If you are in your 20s, you are in a crucial stage in life. The decisions you make can have a huge impact in the future, especially your financial situation. You can end up saddled with debt or you can be stress-free and financially stable when you hit your 30s. Of course, you want the latter, which is why it is a good idea to set some basic goals to help you become as money-savvy as possible.
1. Build an Emergency Fund
Student loans, traveling with friends, going to parties, and more are all inevitable obstacles to savings goals in your 20s. Even setting aside $1 can be a challenge, so how much more if you need to start an emergency fund?
It was one of many money-related questions I started asking myself after college. However, I later realized that you do need this type of savings, which will help you in case you lose your job or an emergency situation. It does not have to be huge at first, especially considering you may only have a beginner level income. Start with at least a $500 goal and build it up from there.
Today, it’s so much easier to start a building an emergency fund thanks to apps like Qapital and Digit. If only these apps existed when I was in my early twenties- Sigh! Well, the important thing is that I’m using them now and it has helped me tremendously with reaching my saving goals.

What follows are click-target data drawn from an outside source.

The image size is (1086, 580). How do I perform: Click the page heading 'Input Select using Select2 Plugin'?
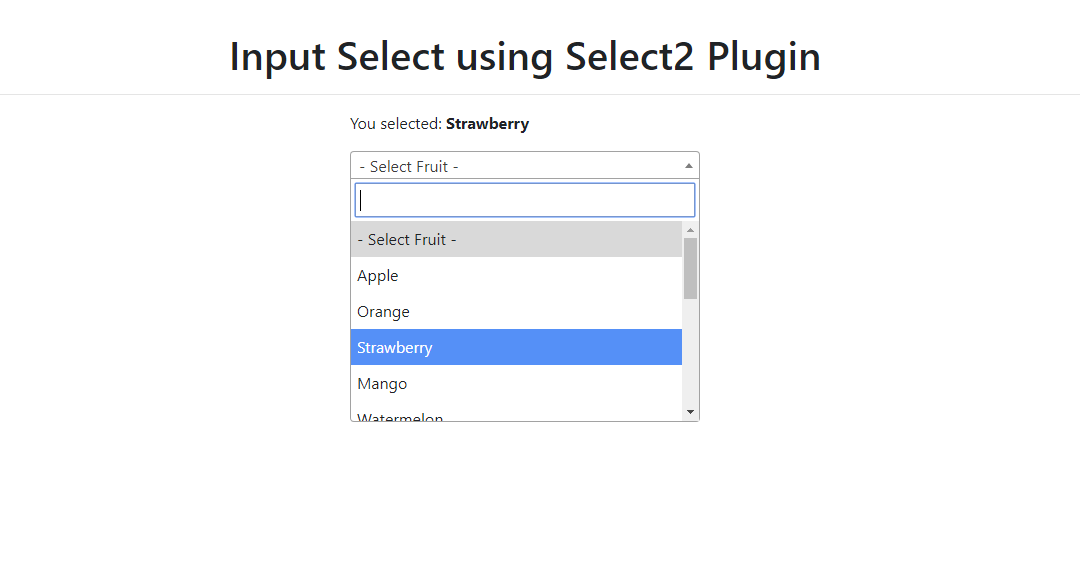pos(525,56)
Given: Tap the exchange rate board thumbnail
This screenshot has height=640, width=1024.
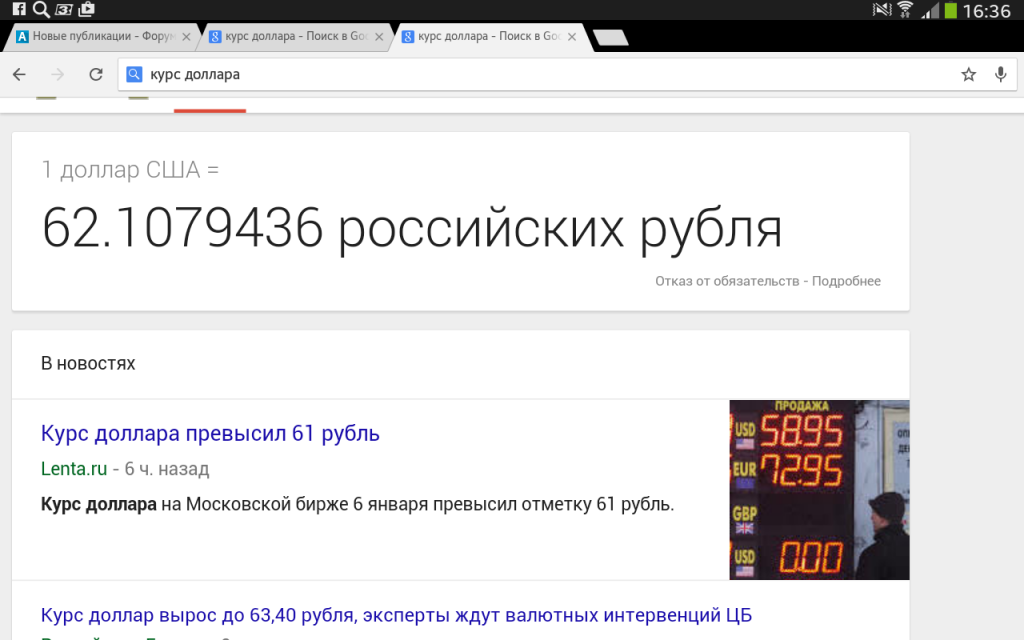Looking at the screenshot, I should (819, 490).
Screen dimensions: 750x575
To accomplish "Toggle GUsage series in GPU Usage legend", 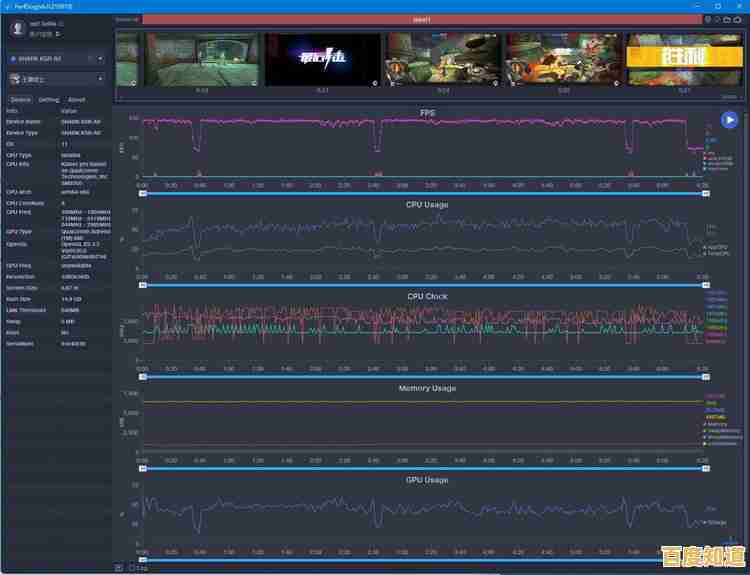I will [716, 521].
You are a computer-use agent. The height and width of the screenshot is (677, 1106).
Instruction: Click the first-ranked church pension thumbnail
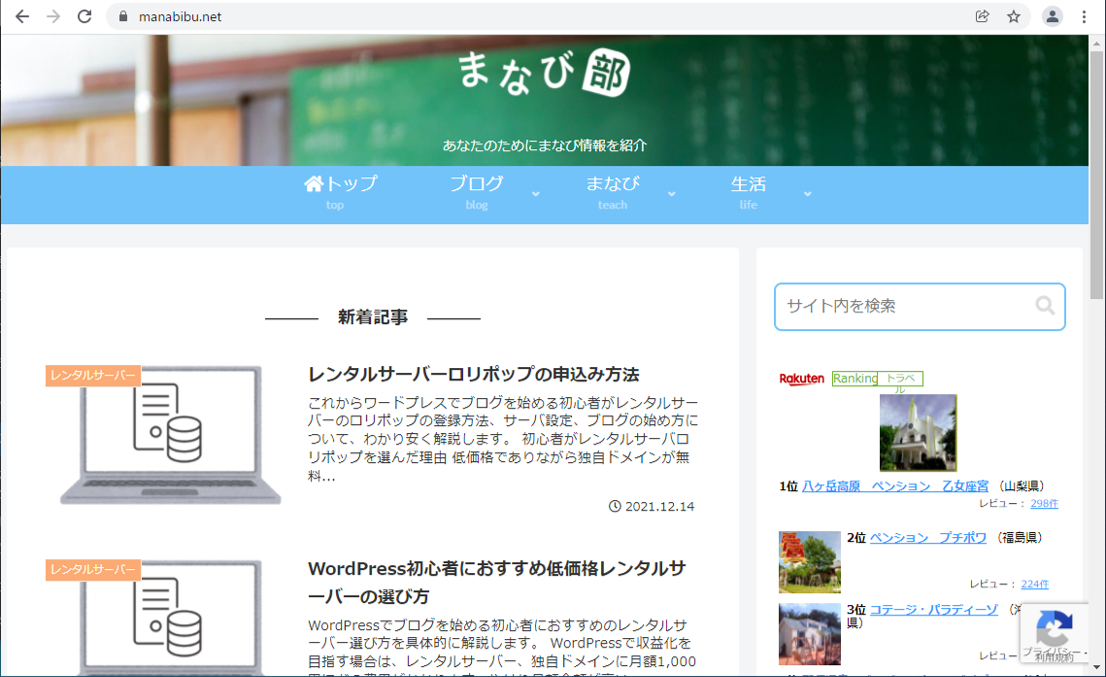[x=918, y=432]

These free apps help you put money away automatically to help you save for things that are most important. With goals and rules, you can supercharge your savings with minimal effort. I’ve already saved over $600 since using both apps for 7 months.
2. Start Investing
When it comes to investing, it is best to start early so you can benefit from the compounding interest. As a result, your money grows quicker than if you wait when you are in your 30s. A financial adviser can help so you know which type of investment will work. If you understand how the stock market works, you can invest on your own through a brokerage firm online.
3. Focus on Retirement
Since you are still young, you probably view retirement as a very distant future. Time moves swiftly and young people these days typically have jobs with a retirement plan. You should prioritize your retirement savings. Most people want to retire early and you should begin saving early if you have the same goal.
Take advantage of your company’s 401K plan if it exists. If your employer matches your 401K contributions, you should also provide enough funds to maximize this percentage.

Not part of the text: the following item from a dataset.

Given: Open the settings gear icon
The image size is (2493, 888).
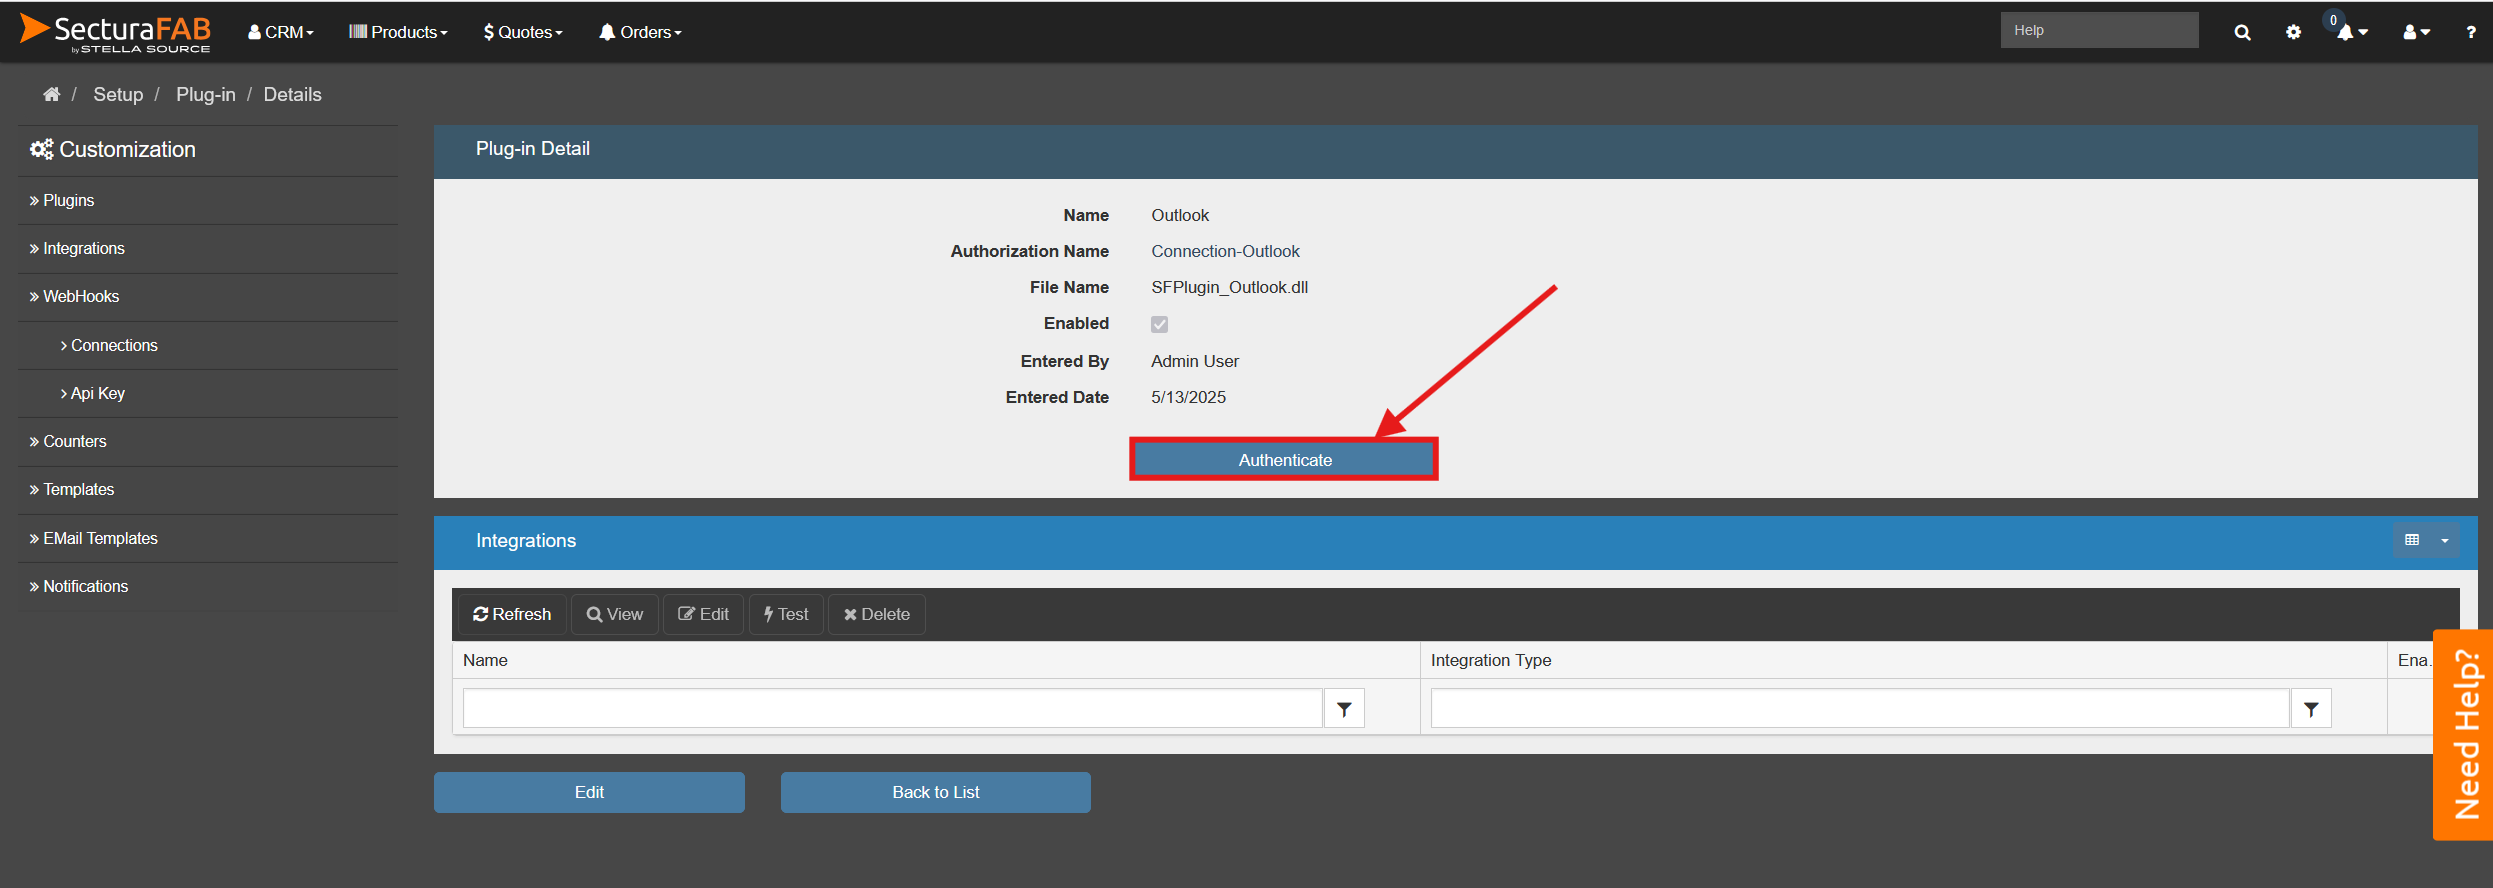Looking at the screenshot, I should [x=2293, y=32].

4. Start Making a Habit of Saving Money
Saving should start early, specifically once you have reached a comfortable place with regard to your salary. It means that once your salary can help pay off your student loan debt, you should focus on building your savings while you still have no mortgage and children.
You don’t have to set aside huge amount of money just to say you have savings. A tried and true method is to start small, such as $10 weekly (maybe cutback on those Starbucks runs). You can build it up from here, particularly whenever you get a raise. Make sure that you don’t touch your savings account, which you can put to good use later in life. Again a savings app like Qapital would be perfect for this because you can put goals or rules in place so you have more control on how much you desire to save.
5. Save for a Down Payment on a House
You surely don’t want to keep renting, which can hurt your finances in the future. Believe it or not, owning a house will give you more savings despite the huge mortgage payments you have to make. The best way to own a house is to save up for its down payment. You may not end up buying a home while you are still in your 20s but it should be on your list of priorities.
The amount you save for your future house will depend on the stability of your job. You should also consider your job plans, such as whether or not you want to stay where you are right now or move to another city.
In most cases, down payment on a home is approximately 20% of its whole purchase price. However, if you can provide a larger down payment, it can lower your mortgage payments. Additionally, the house you buy can be much nicer based on your available funds.
If possible, try to avoid getting private mortgage insurance and instead aim for securing a large sum for the down payment.
6. Underspend on Rent
Paying a big amount on rent can restrict your ability to pay for anything else and even save some cash for your rainy day fund. If you can cut costs, start with your rent. Minimize your rent costs up to 30% of your monthly salary. For instance, if you earn $5,000 every month after taxes, you should only pay up to $1,500 for your rent.
Also, you should never skip paying your rent. The amount can accumulate easily. You can end up being forced to pay more than you can afford, which can lead to more debt.
7. Get Insured
Unfortunate situations can happen, which is why you need to save money as much as you can. Another good way to avoid expenses you cannot afford is to have the right insurance. Even if you have some money set aside, it can quickly disappear after an accident or if you get sick, for example.
You may think you don’t need dental or health insurance for now. You may be as healthy as a horse and you rarely get sick but disasters can hit anyone. As long as you are covered, you will be able to afford unexpected expenses that can easily derail your finances.
The truth is that being organized can be such a huge challenge. It is especially true when you are in your 20s when you should start saving money. However, it doesn’t have to be a difficult task, especially when you put your mind to it. When you have the right goals in place, you can have a stress-free financial life by the time you hit your 30s.